In tal senso, non a caso, è stato ritenuto che l’inesistenza giuridica di un atto possa essere individuata dalla mancata sottoscrizione del pubblico ufficiale che lo ha formato solo qualora l’atto debba essere sottoscritto da un unico soggetto, cosa che non avviene bel caso dell’atto collegiale (Sez. 5 n. 1252 del 30/11/1970, dep. 26/02/1971, Rv. 116827).
…Concetto di gara pubblica
Il concetto di gara presuppone una competizione tra aspiranti, che si svolge sulla base della previa indicazione e pubblicizzazione dei criteri di selezione e di presentazione delle offerte, ogni volta che la pubblica amministrazione proceda, anche in maniera informale o atipica, all’individuazione del contraente su base comparativa, a condizione che l’avviso informale o il bando e, comunque, l’atto equipollente indichino previamente i criteri di selezione e di presentazione delle offerte, ponendo i potenziali partecipanti nella condizione di valutare le regole che presiedono al confronto e i criteri in base ai quali formulare le proprie (Sez. 6, n. 6603 del 05/11/2020, dep. 19/02/2021, Rv. 280836, in cui – ribadendo una sedimentata giurisprudenza sul punto, citata in motivazione – si è affermato che i reati di turbativa, di cui agli artt. 353 e 353-bis cod. pen., non sono configurabili solo nel caso in cui la pubblica amministrazione proceda all’individuazione del contraente sulla base di una procedura selettiva interna, non essendo in tal caso individuabile una gara).
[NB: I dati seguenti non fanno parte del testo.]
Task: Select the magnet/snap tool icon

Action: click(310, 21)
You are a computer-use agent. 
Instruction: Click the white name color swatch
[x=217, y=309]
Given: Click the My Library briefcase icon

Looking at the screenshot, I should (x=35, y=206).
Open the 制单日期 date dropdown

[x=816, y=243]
…Nozione di errore scusabile
Tale errore è configurabile solo laddove sussista una obiettiva situazione di incertezza sulla portata applicativa o sul contenuto della norma extrapenale.
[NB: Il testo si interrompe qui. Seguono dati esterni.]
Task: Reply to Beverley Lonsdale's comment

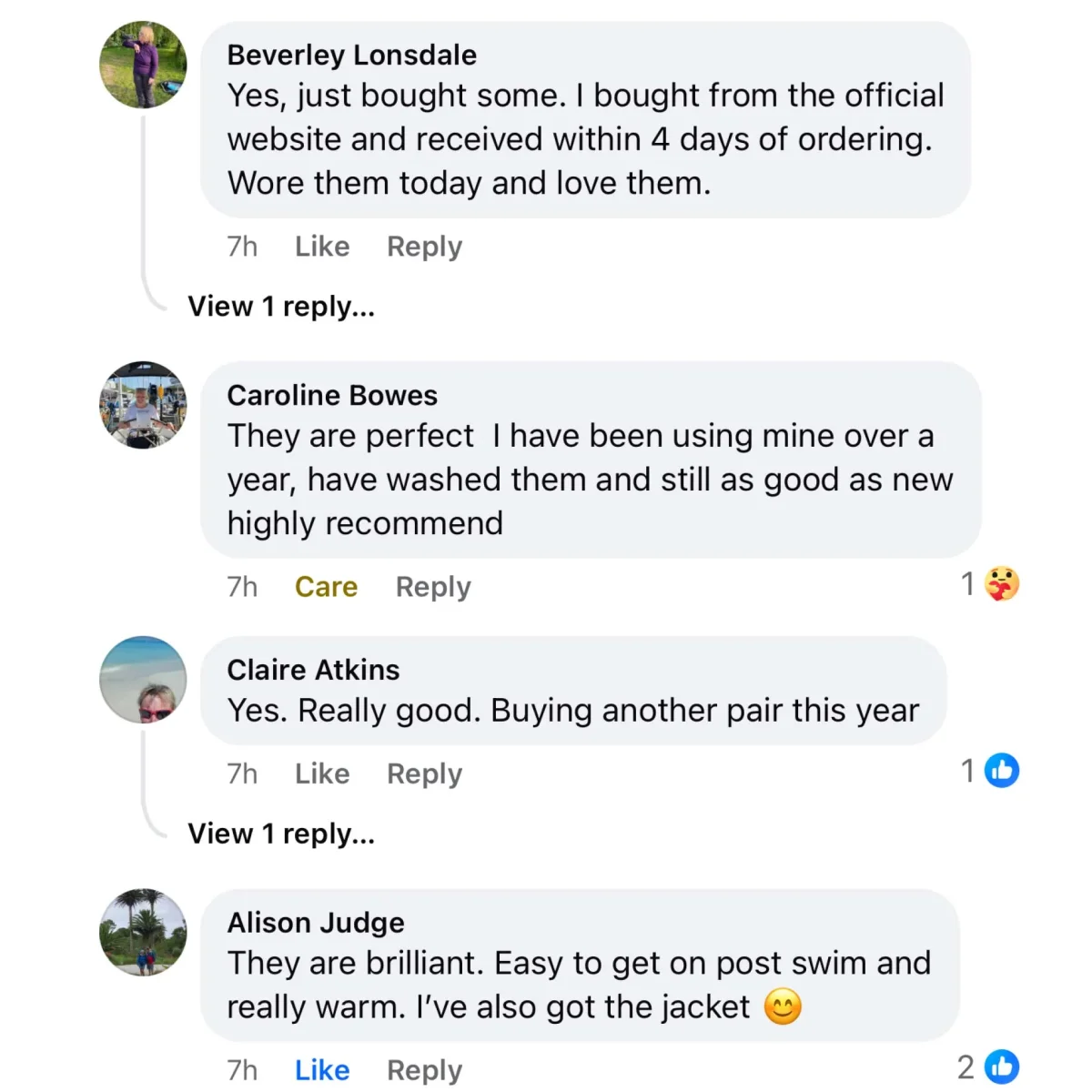Action: click(x=424, y=247)
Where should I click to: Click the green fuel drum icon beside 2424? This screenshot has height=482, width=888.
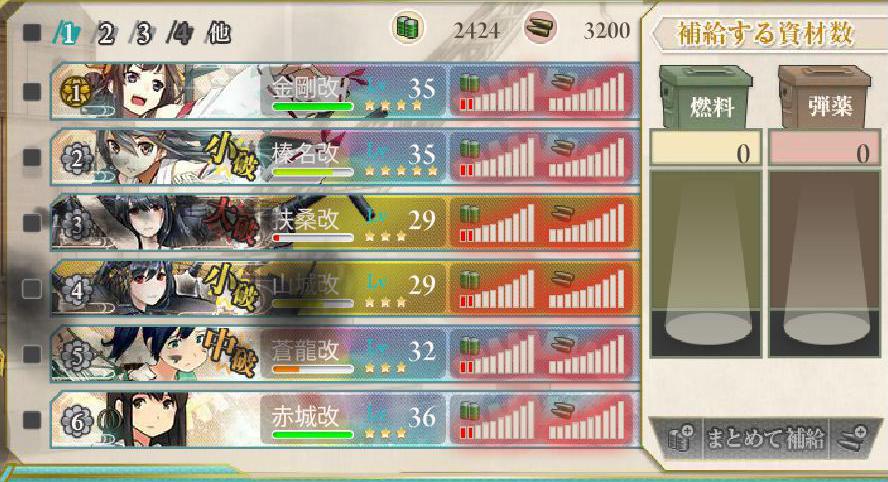click(x=407, y=27)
In ogni caso, occorre ricordare come non possa escludersi l’elemento soggettivo del reato allorquando il contesto amministrativo si palesi incerto, in quanto il soggetto agente deve astenersi dal porre in essere comportamenti dubbi, essendo onerato di acquisire dai competenti organi le necessarie informazioni ed assicurazioni circa la legittimità dell’attività svolta, potendo escludersi la colpevolezza solo alla luce di un complessivo e pacifico orientamento correttezza della propria interpretazione del disposto normativo; peraltro, la scusabilità dell’ignoranza della legge penale, per l’agente che svolga professionalmente un’attività nel settore di interesse, comporta necessariamente che questi – da un comportamento positivo degli organi amministrativi o da un complessivo, pacifico orientamento giurisprudenziale – abbia potuto trarre il convincimento della correttezza dell’interpretazione normativa e, quindi, della liceità del comportamento tenuto, essendo per costui particolarmente rigoroso il dovere di informazione sulla legislazione in materia (Sez. 3, n. 33039 del 04/11/2015, dep. 28/07/2016, Rv. 268120; Sez. 6, n. 6991 del 25/01/2011, Rv. 249451; Sez. 4, n. 32069 del 15/07/2010, Rv. 248339).
Massima
Nei diversi ambiti di giurisdizione, la ricostruzione del sistema vigente in materia di riconoscibilità della pubblicità degli enti converga nel senso di una concezione sostanziale e non formalistica, sicché anche la nozione penalistica di ente pubblico deve essere inquadrata in tale sistema concettuale, funzionale alla ratio delle norme, che è quella di evitare che l’impiego della società per azioni quale strumento organizzativo per il perseguimento di finalità di interesse pubblico sottragga al controllo e alle relative sanzioni la dispersione del patrimonio pubblico. Qualsiasi diversa interpretazione, infatti, finirebbe per veicolare o agevolare condotte elusive delle più gravi sanzioni penali mediante l’utilizzo dello schermo societario, il che costituirebbe un arretramento di tutela rispetto alla indefettibile e primaria protezione dei bisogni di interesse generale.